Also, a Reorg test function that tells you whether there are NO full
buffers (send/get would have failed, recv/get would have blocked), SOME
full buffers (get would have succeeded), ALL full buffers (get would have
succeeded). In addition to a return code describing SOME/NONE/ALL, an information
block is filled in (a transparent structure) with information about the state
of the reorg. The two fields to be mandated for inclusion in this structure
are the number of buffers available for "get", and the total # of buffers
(so we don't have to go look it up elsewhere).
steve: suggests that information block returned can contain vendor-dependent
information
group: agrees with steve's suggestion
jon: the test is not specific to a "get", it is specific to a Reorg
ken: information block in Reorg test function should be optional
(user could supply null handle)
group:agrees
There is no use for an "iget" (immediate get). We don't feel the need to "queue" a receive request.

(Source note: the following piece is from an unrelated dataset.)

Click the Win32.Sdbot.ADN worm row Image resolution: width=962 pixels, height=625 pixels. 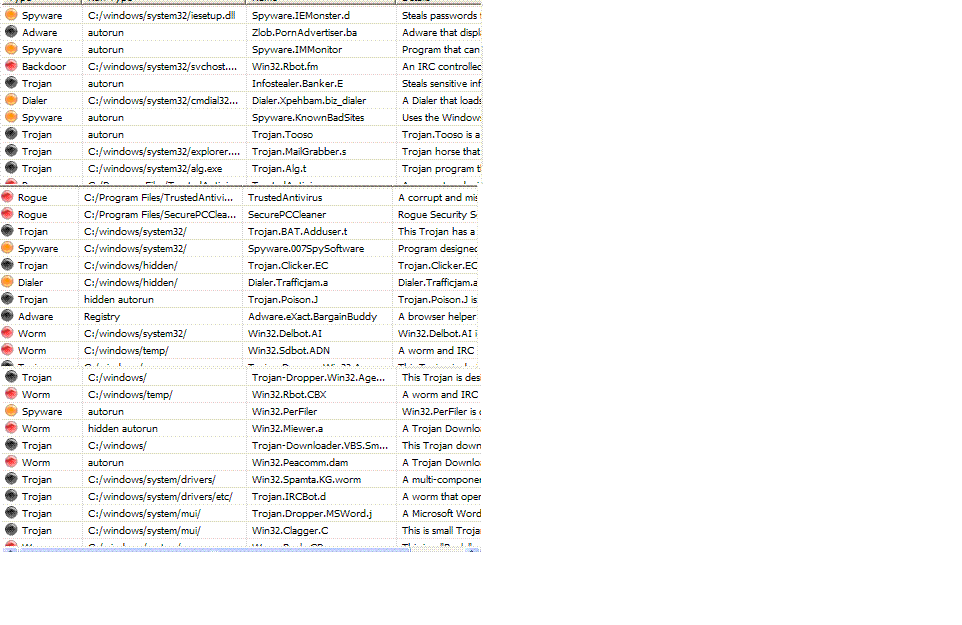[239, 351]
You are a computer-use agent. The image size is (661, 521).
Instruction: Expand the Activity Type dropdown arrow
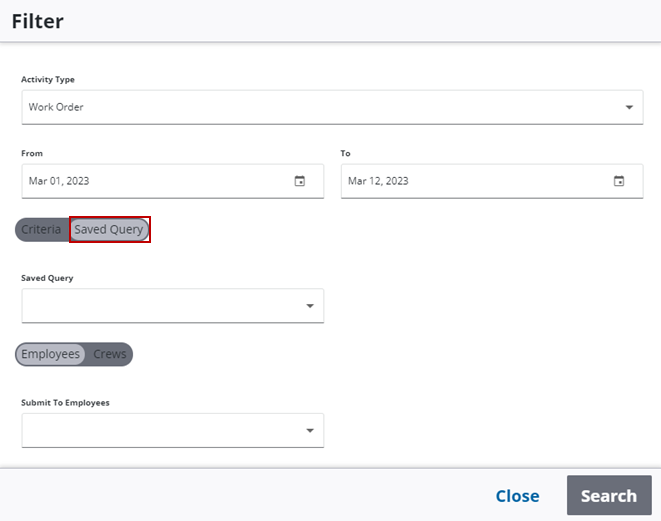tap(629, 107)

jamie suggests we replace NONE/SOME/ALL with just returning the # of available
buffers for subsequent get.
jon: suggests we combine a return status code with an information block output
parameter
group thinking about whether to now have a TRYput call
goal would be to do the put if all conditions are ripe for actually starting
the transfer
steve: problem is that if MPI is your underlying transport, you may not know
whether the DRI destination buffers are ready to be written. In MPI, you're
just going to send the data, and MPI middleware deals with buffer availability
and buffer copying issues
brian: since its unclear, we should punt on this for now, defer to later specification. users will chime in as they start to use the library as to whether this functionality is needed in later versions of DRI
group agrees to not specify a tryput function
Ken: here are some action items:
1. Boston area people will get together about every 3 weeks, 1/2 day per
meeting, and review the document together. Will address remaining clarity
& correctness issues. We will audio/video conference to remote sites
2. somebody has to deal with error code specification
myra: proposes that we focus on error codes and handling during the first
mtg. or 2 of doc review. then task somebody to rigorously handle codes
3. Formal voting planning
Rules: 1 vote per institution
institution has to qualify in order to be able to vote (must have attended
last 2 out of 3 general meetings)
list of institutions (if we were to vote today) is:
group: decides that we need to vote on the doc in its entirety instead of on individual functions
jon proposes tentative plan:
betw now & next gen meeting:
start doc scrubbing w/ meetings in Boston area
work on final details
next gen meeting: finalize connect/disconnect issues, any remaining small
API stuff
continue document scrubbing
2nd gen meeting following this: voting meeting on whole document
<looking @ summer timeframe to make this happen>
jon: publish result in hard copy form or just electronic?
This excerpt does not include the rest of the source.